On Thursday, October 7th, I’m debuting a That’s Gay Live show at the Out Loud Comedy Festival in San Francisco! But enough about me and how you should buy tickets to come see me here.

Another performer at the festival is none other than RuPaul’s Drag U. star and world-famous drag artiste Lady Bunny! Lady Bunny and I had a very intimate conversation via email about a makeover-crazed America, why Martin Lawrence is scary, and, of course, “no homo.”

Q: Lady Bunny! What are you planning to do at the Out Loud Comedy Festival? And what else are you working on right now?
A: With the Castro Theater’s giant film screen as a back-drop, I’m premiering a song parody of Katy Perry’s “California.” It’s the first time I’ve ever produced a video project and thanks to my co-stars and fab crew, I am thrilled at how rotten (in a good way) it turned out. I’ve always admired queens like Varla who incorporate video into their act–I’ve just never gotten it together until now. I’ve also been working on some stand-up comedy and will throw in a little of that.

Q: I loved watching you as a judge on Drag U. Is RuPaul every bit as amazing as I hope?
A: Ru is my drag mother and roommate from Atlanta, Georgia in the early 1980s. We also lived together in NYC for several years. So while we’re close and can always pick up where we left off, it wasn’t until we appeared together in Starrbooty and Another Gay Sequel: Gays Gone Wild that we reconnected since he’s mainly been living in LA. We share a demented sense of humor.

Q: Did you have a favorite guest judge?
A: I truly liked all of them but really connected with Mia Tyler and Kelly Osbourne. But I was in total awe of Chaka Khan. Rags To Rufus was the first album I ever bought! She’s one of the world’s greatest singers in my book.

Q: I’ve talked before about the “gay best friend” and how oftentimes, women see gay men as accessories and go to them for help. Now, Drag U was about transforming ordinary women into extraordinary drag queens. Are you afraid that women on the streets may attack you for guidance now?
A: America is make-over crazy. And especially since Queer Eye [for the Straight Guy], there is a perception that gay men or drag queens can transform anyone with their helpful hints. And do you know why we have such a knack for correcting figure flaws, hairstyles, flattering clothing, and body language? Because straights can be evil and if we don’t learn how not to swish and what not to wear, straights may beat us up or even kill us. So the message I’d like to send to these makeover crazy women is that if you value us and our tips, then value our lives and teach your sons and husbands not to beat and murder us. Because you bitches can’t get any more tips from a dead gay.

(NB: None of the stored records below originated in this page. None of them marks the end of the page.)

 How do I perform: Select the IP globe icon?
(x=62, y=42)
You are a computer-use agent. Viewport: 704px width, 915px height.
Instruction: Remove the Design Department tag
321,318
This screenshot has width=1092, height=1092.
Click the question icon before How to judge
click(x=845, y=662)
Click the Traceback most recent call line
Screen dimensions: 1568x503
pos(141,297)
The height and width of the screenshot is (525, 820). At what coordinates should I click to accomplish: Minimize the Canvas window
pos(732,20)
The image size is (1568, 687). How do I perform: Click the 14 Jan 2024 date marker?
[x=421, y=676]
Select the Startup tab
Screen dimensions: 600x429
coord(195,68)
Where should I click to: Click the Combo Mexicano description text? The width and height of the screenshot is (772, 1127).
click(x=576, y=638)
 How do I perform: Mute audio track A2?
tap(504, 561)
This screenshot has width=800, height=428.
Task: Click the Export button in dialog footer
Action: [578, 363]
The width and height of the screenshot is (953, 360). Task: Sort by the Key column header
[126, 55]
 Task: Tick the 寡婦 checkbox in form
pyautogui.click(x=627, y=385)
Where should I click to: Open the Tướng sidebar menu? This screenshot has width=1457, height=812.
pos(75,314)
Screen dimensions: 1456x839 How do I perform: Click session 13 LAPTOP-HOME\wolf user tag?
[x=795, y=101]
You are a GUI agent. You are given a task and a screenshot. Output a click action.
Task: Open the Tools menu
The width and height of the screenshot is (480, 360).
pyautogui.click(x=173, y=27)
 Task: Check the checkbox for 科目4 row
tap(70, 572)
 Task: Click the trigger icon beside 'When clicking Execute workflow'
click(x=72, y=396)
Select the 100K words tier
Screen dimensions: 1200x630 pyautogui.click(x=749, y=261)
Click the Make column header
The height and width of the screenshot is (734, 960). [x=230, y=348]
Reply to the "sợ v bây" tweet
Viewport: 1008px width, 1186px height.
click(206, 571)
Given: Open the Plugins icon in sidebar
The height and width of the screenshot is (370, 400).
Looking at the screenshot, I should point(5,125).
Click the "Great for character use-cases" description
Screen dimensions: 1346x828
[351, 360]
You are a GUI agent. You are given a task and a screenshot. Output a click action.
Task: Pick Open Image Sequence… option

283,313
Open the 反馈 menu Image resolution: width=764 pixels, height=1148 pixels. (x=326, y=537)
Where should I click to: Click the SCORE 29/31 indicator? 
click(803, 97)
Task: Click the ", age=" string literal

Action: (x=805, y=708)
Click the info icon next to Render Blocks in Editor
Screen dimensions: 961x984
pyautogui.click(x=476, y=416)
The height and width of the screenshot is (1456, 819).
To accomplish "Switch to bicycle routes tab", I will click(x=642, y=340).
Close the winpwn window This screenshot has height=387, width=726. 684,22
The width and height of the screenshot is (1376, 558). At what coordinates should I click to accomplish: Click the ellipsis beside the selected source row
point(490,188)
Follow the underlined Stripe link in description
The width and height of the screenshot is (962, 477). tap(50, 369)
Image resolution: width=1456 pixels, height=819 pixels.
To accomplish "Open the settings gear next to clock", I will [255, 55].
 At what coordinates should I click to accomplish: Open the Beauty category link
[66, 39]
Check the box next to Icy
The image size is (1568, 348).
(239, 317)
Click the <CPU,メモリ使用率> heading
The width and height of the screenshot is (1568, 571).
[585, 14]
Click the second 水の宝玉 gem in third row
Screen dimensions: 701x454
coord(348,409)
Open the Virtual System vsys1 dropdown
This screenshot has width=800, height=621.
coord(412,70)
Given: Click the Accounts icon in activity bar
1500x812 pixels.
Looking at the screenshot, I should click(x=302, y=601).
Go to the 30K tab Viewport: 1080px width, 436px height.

Q: Who are you loving in the media right now? Who are you hating?
A: I am loving Michael Moore, Senator Alan Grayson, Rachel Maddow, and Keith Olbermann for having the balls to keep the truth out there. I’m hating all of the housewives from all the Bravo shows. Last time I checked, housewives cooked, did laundry, and raised their kids. Not like these horrors.

Q: It seems like the only images we get about female impersonation are from RuPaul’s Drag Race and Drag U. Who or what inspired you to get into this line of work?
A: I was enthralled by drag queens I saw at a young age in bars in Chattanooga, Tennessee where I grew up. Except for TV and film, I’d never seen women–much less men–wearing sequinned gowns, huge hair and false eyelashes before. My mom was attractive, but no definitely no glamorpuss.

Q: Rate these queens on a scale of 1-10. Tyler Perry’s Madea —
A: Zero. I’ve never seen it or had any desire to.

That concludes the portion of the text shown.